In essence, what we need to do is reverse-engineer a suitable interpretation out of our set of formulas. For example, what is our domain? Well, we'll just make all of the terms that show up in our set of formulas our domain. Then, once we have set our domain, we can look at each predicate that occurs in our set of formulas and define them in such a way that makes every formula true. We can do this because we already know our set of formulas is consistent.
This is obviously a huge simplification of what we would need to do to formally prove this theorem. As one example, does it really make sense to make every term that occurs a distinct element of the domain? No, of course not, and so defining our domain really involves carefully defining an equivalence relation on terms.
Unfortunately, going any further into the details is beyond the scope of this course. This may be unsatisfying for some of you. If that is the case, you should take PMATH 432.
The proof of completeness then simply puts these three results together.

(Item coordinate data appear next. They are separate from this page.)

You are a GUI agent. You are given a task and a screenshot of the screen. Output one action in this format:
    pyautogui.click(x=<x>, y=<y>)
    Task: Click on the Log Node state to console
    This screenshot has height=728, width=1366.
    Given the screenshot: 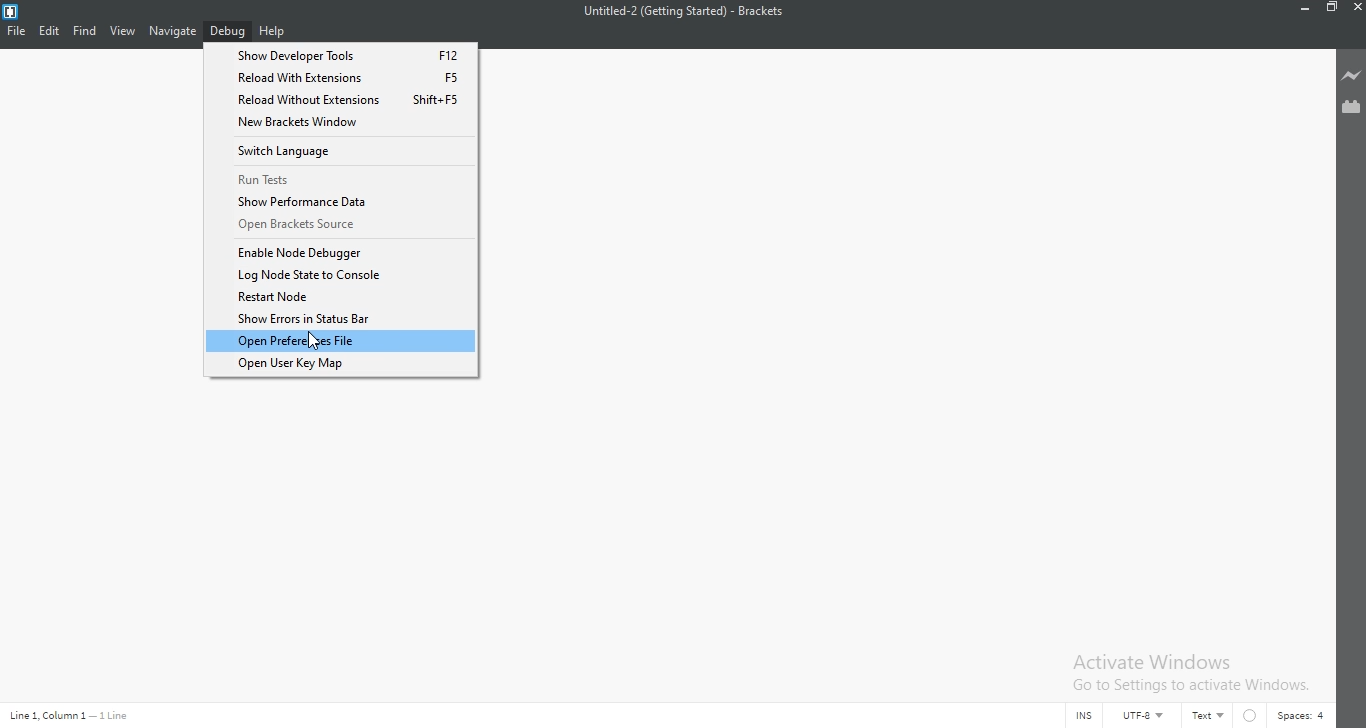 What is the action you would take?
    pyautogui.click(x=341, y=274)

Proof of Theorem 18.9. We have $\Sigma \models \varphi$. Suppose that $\Sigma \not \vdash \varphi$. Then by Lemma 18.10, since $\Sigma \not \vdash \varphi$, we have that $\Sigma \cup \{(\neg \varphi)\}$ is consistent. By Theorem 18.12, this means that $\Sigma \cup \{(\neg \varphi)\}$ is satisfiable. Then, by Lemma 18.11, this means that $\Sigma \not \models \varphi$, which contradicts that $\Sigma \models \varphi$. Thus, $\Sigma \vdash \varphi$. $$\tag*{$\Box$}$$
One of the interesting observations about this proof is that it is not effective. Unlike the proof of completeness for propositional logic, we don't construct a proof to show that one exists. As mentioned before, there is no way to brute-force check every interpretation in the same way that we did with valuations, since there are only finitely many valuations and infinitely many interpretations.
Given an arbitrary formula in predicate logic, if we know that the formula has a proof, then finding the proof is not too difficult: we just systematically enumerate every string and see if it is a proof of our formula. If our formula is provable, then this algorithm will find it eventually. But what if our formula doesn't have a proof? Then we are in a bit of a pickle.
Completeness tells us that if we want to show that a formula is not valid, then all we need to do is find an interpretation under which it is not satisfied. The "all we need" in the previous sentence does a lot of work here, since even finding a single sufficient interpretation still involves searching through infinitely many possible interpretations.
As it turns out, the problem of determining whether a formula is valid or provable is undecidable. That is, there is no algorithm that can tell you whether a given formula is provable or not. This result was shown by Alonzo Church in 1936. Church is the Church in Church-Turing thesis and, among other things, defined the lambda calculus and was Alan Turing's doctoral advisor.
Church's proof of the undecidability of validity of first-order formulas is dependent on another result of Gödel, his incompleteness theorem. Now, it seems a bit strange, you might say, that Gödel proved the completeness of first-order logic and then just a few years later, proved the incompleteness theorem. It turns out that the use of completeness in these two results is slightly different (the incompleteness theorem is about the completeness of a theory, which is a proof system together with a set of axioms).
Both the incompleteness theorem and Church's proof of undecidability of validity in their original forms are complicated and both are made much simpler once we have the concept of a computer. We may talk about this more closer to the end of the course.